• _EXERCISE GOAL_: Only one span of the listing below should come back. It runs from the line with "Home (290, 153)" through the line with "Judge (592, 1327)", and each of its lines must be reproduced exactly.

• _ENTRIES PROVIDED_:

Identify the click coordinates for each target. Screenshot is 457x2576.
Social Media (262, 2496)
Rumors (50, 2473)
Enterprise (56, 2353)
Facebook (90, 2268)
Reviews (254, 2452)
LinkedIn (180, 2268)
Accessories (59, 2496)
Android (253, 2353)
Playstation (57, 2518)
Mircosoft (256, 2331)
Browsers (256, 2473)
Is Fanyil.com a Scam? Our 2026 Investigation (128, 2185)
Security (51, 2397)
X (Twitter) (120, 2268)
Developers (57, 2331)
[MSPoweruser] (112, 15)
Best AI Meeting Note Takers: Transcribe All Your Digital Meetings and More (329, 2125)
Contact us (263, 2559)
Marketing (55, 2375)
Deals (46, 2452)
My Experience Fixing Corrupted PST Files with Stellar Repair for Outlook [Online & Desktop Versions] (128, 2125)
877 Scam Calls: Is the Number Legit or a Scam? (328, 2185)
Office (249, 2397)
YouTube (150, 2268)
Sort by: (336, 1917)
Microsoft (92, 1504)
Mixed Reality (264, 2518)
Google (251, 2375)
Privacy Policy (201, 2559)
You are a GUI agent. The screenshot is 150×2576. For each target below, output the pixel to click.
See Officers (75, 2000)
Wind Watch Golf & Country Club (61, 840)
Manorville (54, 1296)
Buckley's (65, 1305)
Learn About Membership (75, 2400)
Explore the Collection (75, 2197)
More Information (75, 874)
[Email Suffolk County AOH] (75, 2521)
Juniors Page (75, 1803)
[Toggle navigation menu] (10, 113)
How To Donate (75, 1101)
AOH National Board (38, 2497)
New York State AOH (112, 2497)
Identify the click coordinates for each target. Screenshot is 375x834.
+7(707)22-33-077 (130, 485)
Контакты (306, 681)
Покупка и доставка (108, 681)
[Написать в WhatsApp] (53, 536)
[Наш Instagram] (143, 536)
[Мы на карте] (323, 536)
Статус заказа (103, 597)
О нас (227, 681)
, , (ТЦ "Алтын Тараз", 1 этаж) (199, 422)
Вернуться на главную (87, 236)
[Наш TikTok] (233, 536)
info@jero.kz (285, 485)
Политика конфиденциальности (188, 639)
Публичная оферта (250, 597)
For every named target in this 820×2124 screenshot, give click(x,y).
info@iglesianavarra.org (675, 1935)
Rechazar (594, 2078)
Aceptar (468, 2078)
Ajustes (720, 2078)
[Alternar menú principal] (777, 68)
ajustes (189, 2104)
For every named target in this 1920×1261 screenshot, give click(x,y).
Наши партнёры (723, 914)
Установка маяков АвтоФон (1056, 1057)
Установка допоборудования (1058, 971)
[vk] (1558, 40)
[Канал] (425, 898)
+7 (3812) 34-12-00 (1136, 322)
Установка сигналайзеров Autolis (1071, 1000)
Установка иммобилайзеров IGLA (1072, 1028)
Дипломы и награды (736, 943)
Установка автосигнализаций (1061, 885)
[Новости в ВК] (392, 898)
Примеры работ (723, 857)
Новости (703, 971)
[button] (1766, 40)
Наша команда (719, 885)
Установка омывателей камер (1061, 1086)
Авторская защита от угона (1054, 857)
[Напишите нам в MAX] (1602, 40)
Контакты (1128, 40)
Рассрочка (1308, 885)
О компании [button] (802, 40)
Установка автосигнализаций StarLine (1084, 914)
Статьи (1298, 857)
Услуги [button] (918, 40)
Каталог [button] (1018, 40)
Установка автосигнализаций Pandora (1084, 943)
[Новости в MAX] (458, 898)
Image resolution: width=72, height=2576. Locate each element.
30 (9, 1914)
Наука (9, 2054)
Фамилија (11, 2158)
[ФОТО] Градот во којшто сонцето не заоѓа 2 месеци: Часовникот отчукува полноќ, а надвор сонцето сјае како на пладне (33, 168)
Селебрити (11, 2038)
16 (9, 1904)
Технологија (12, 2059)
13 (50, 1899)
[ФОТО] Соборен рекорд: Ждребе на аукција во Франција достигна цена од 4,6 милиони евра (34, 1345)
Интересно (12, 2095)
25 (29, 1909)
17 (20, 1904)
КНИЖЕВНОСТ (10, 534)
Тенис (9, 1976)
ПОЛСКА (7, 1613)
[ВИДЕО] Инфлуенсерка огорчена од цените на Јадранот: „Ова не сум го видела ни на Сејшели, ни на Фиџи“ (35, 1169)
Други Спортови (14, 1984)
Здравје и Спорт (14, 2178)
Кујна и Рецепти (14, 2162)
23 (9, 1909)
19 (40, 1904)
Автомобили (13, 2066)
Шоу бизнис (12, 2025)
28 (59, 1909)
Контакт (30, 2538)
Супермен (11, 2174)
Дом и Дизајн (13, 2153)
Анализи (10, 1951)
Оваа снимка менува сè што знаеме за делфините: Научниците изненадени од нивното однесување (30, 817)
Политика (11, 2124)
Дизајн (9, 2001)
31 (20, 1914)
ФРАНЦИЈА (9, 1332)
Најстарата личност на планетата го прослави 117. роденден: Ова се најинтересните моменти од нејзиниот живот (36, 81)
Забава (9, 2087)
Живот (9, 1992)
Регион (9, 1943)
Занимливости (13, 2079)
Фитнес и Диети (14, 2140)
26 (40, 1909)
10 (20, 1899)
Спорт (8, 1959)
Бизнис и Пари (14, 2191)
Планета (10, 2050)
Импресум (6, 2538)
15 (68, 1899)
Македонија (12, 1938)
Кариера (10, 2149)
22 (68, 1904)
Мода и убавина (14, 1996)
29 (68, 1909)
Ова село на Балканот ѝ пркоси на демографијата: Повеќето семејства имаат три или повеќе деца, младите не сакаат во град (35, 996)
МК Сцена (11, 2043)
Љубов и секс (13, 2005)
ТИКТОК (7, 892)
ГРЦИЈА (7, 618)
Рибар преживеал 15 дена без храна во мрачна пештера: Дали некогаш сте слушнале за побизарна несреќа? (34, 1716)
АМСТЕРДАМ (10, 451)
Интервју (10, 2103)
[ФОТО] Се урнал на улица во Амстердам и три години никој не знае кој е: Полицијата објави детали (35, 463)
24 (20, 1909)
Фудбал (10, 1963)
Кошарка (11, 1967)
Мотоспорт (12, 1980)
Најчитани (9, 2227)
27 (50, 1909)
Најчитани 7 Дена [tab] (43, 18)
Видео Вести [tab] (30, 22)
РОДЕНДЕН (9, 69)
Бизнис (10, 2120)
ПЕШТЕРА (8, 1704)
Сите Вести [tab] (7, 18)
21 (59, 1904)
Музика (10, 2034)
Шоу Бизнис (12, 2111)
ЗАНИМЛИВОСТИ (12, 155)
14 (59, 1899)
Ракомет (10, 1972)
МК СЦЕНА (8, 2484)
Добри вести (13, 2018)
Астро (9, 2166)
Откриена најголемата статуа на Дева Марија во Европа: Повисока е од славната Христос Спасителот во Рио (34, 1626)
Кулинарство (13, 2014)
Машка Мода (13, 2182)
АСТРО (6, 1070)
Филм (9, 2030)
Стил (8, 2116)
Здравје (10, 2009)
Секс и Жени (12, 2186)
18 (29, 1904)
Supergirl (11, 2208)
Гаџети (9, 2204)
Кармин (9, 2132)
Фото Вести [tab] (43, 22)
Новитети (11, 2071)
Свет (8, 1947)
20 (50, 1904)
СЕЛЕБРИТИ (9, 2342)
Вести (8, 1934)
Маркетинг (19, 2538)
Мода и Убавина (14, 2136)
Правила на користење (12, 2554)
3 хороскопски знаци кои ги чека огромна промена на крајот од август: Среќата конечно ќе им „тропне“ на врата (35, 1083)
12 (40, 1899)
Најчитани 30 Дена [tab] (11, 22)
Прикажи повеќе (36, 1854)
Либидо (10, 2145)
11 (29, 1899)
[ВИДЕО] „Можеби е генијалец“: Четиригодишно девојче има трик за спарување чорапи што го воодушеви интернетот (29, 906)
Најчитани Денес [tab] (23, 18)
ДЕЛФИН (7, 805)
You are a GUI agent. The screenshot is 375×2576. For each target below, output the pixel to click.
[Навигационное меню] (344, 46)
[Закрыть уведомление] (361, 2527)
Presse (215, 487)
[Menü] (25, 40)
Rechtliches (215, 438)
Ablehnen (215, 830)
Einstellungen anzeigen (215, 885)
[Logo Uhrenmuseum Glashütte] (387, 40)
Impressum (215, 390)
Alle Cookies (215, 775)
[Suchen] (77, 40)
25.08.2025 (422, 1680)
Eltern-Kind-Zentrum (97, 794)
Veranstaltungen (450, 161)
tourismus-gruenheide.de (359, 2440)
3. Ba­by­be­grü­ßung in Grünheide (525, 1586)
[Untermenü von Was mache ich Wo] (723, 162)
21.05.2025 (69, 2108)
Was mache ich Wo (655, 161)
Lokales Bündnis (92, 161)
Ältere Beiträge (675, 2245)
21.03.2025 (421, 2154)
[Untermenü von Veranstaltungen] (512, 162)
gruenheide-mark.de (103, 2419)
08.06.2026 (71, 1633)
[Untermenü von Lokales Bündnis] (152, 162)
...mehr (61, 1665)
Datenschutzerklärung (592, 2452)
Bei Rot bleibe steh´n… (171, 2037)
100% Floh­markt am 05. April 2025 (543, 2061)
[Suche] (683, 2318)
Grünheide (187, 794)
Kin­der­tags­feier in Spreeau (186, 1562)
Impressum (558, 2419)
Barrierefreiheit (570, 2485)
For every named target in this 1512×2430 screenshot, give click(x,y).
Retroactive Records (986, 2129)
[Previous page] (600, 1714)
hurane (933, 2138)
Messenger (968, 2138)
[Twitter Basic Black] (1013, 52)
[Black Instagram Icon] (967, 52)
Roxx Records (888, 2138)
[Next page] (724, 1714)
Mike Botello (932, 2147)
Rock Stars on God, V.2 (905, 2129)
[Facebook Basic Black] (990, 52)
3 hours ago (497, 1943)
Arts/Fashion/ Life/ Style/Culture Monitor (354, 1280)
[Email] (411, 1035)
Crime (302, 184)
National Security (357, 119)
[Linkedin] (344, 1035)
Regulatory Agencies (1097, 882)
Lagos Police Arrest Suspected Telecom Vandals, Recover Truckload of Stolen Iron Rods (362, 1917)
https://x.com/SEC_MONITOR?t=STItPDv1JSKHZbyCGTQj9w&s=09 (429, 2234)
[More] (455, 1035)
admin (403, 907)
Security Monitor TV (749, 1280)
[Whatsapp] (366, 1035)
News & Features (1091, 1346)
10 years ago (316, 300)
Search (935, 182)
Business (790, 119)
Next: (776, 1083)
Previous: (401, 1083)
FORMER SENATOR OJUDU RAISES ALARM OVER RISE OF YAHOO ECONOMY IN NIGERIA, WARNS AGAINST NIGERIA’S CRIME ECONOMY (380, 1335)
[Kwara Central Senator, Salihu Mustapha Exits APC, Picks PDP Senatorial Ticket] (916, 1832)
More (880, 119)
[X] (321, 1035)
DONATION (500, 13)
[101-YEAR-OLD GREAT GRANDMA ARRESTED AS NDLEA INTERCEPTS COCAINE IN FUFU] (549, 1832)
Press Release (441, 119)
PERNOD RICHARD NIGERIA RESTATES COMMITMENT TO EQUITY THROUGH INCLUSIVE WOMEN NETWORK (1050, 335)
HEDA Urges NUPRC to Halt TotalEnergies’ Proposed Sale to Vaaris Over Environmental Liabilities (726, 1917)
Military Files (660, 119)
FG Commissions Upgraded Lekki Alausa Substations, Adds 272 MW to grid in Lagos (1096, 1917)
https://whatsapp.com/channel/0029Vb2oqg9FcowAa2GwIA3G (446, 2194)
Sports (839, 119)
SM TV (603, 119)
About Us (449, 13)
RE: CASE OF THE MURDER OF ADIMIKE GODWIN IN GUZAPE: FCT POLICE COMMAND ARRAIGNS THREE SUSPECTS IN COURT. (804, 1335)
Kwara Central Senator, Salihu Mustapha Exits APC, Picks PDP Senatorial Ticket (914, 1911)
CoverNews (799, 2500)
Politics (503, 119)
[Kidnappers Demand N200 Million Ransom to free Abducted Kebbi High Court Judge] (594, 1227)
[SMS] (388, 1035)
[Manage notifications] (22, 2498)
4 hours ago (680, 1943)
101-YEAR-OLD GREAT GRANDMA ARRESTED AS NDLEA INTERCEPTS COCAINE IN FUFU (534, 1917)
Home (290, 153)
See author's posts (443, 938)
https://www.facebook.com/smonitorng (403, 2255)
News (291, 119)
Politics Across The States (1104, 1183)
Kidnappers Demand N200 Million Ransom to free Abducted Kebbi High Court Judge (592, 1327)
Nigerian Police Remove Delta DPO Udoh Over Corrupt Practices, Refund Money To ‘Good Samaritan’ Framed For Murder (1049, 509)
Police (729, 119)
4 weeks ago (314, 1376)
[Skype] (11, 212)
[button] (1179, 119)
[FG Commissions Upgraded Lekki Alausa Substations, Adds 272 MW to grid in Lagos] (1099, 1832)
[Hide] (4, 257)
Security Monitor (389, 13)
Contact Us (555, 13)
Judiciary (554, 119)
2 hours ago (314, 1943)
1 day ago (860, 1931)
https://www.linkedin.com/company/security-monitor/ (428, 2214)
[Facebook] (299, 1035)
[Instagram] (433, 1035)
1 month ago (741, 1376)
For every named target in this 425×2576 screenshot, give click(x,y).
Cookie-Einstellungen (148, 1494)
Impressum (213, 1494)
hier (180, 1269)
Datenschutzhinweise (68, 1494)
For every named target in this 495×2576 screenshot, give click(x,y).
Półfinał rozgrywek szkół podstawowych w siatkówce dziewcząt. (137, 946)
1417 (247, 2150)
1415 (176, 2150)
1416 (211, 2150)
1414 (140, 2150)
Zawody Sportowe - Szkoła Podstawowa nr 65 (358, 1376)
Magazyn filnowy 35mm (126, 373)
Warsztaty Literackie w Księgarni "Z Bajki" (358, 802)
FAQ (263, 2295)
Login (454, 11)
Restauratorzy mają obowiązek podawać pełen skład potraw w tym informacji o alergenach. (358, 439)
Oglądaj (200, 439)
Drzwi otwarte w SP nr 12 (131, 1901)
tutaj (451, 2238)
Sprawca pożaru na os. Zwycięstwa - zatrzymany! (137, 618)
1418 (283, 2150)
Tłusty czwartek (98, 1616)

• _RESPONSE_:
Home (290, 153)
See author's posts (443, 938)
https://www.facebook.com/smonitorng (403, 2255)
News (291, 119)
Politics Across The States (1104, 1183)
Kidnappers Demand N200 Million Ransom to free Abducted Kebbi High Court Judge (592, 1327)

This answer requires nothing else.